Page extract
⟨
Implementing Sarsa weight updates

I have the following equation:

w <- w + a[R + gamma * q(S', A', w) - q(S, A, w)] * gradient of q(S, A, w)

My code:

import gym
import numpy as np
import torch
import torch.nn as nn
import torch.nn.functional as F
import torch.optim as optim
from torch.autograd import backward, Variable

class Policy(nn.Module):
    def __init__(self):
        super(Policy, self).__init__()
        self.fc1 = nn.Linear(5, 128)
        self.fc2 = nn.Linear(128, 1)

    def forward(self, x):
        x = F.tanh(self.fc1(x))
        return F.sigmoid(self.fc2(x))

env = gym.make('CartPole-v0')
policy = Policy()
optimizer = optim.Adam(policy.parameters())

s = env.reset()
a = 0

s_next, reward, done, _ = env.step(a)
a_next = 1

x = torch.from_numpy(np.append(s, a)).float().unsqueeze(0)
x = Variable(x)
q_sa = policy(x)

x_next= torch.from_numpy(np.append(s_next, a_next)).float().unsqueeze(0)
x_next = Variable(x_next)
q_sa_next = policy(x_next)

alpha = 1
gamma = 1
update = alpha * (reward + gamma * q_sa_next - q_sa)

Am I implementing update and propagating things correctly? I don’t quite understand how to handle the gradient part of the equation.

q_sa_next should have gradients stripped. ie call Variable( or q_sa_next.detach().

if it was me, I’d simply call .data on it, to strip out the gradients. And then add Variable into the update line:

update = Variable(alpha * (reward + gamma * q_sa_next) - q_sa

I never quite figured out how to backpropagate update directly though, so I do it like this:

crit = nn.MSELoss()
loss = crit(q_sa, Variable(reward + gamma * q_sa_next))

(Edit: I guess that to backpropagate update, we’d do something like q_sa.backward(update). But as I say I just lazily do it using crit for now, and never tested this approach)

Thank you very much, I’ve got a much better understanding now.

The only thing I’m doing slightly different to try to reproduce the formula is to use nn.L1Loss(size_average=False).

1 Like

Interesting. Thanks! :slight_smile:

Hmmm, so, you got me worried that I was using the wrong loss function :slight_smile:

So, I worked through it a bit

… and I’m fairly sure of two things:

  1. should be MSE loss. Though there might be some issue with my reasoning above?, and
  2. to directly backprop delta without needing a loss function, we can do simply:



Okay, I misunderstood, I did not consider the mathematical justification.

I just thought that R + gamma * q(S', A', w) - q(S, A, w) is about moving the weights of q(S, A, w) towards R + gamma * q(S', A', w), and that implementing it with any loss function that encoded this difference would do a similar thing.

I don’t quite follow how:

(1/2) * Q_w^2 - rQ_w - yQ'_w + C

can turn into:

(1/2) * (Q_w - (r + yQ'_w))^2 + C
⟩
Data lines
⟨
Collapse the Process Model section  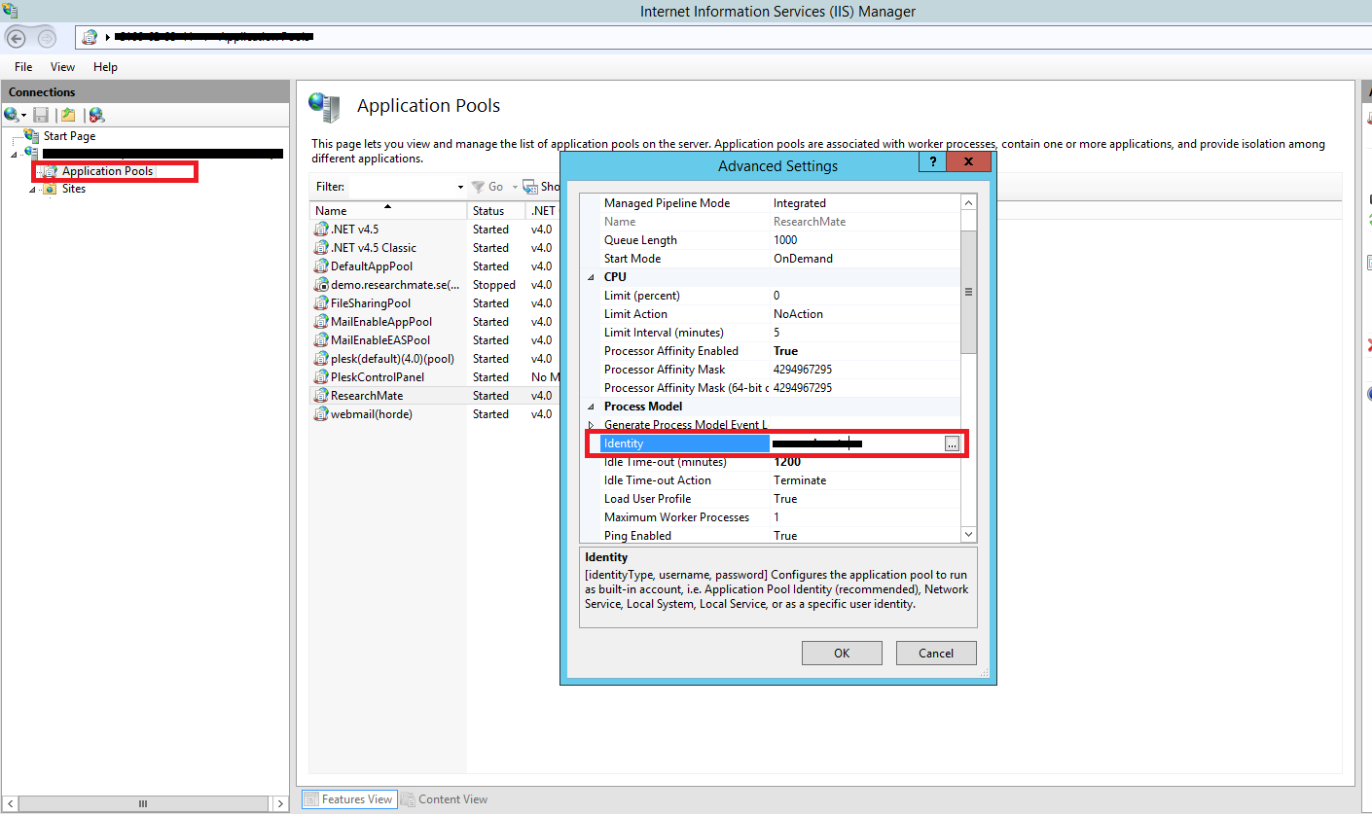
⟩
What you have to do
Rewrite the Sarsa thread beginning at the words "x_next = Variable(x_next)" and ending after "Variable( or q_sa_next.detach().", with each "alpha" changed to "step_size".

The result
x_next = Variable(x_next)
q_sa_next = policy(x_next)

step_size = 1
gamma = 1
update = step_size * (reward + gamma * q_sa_next - q_sa)

Am I implementing update and propagating things correctly? I don’t quite understand how to handle the gradient part of the equation.

q_sa_next should have gradients stripped. ie call Variable( or q_sa_next.detach().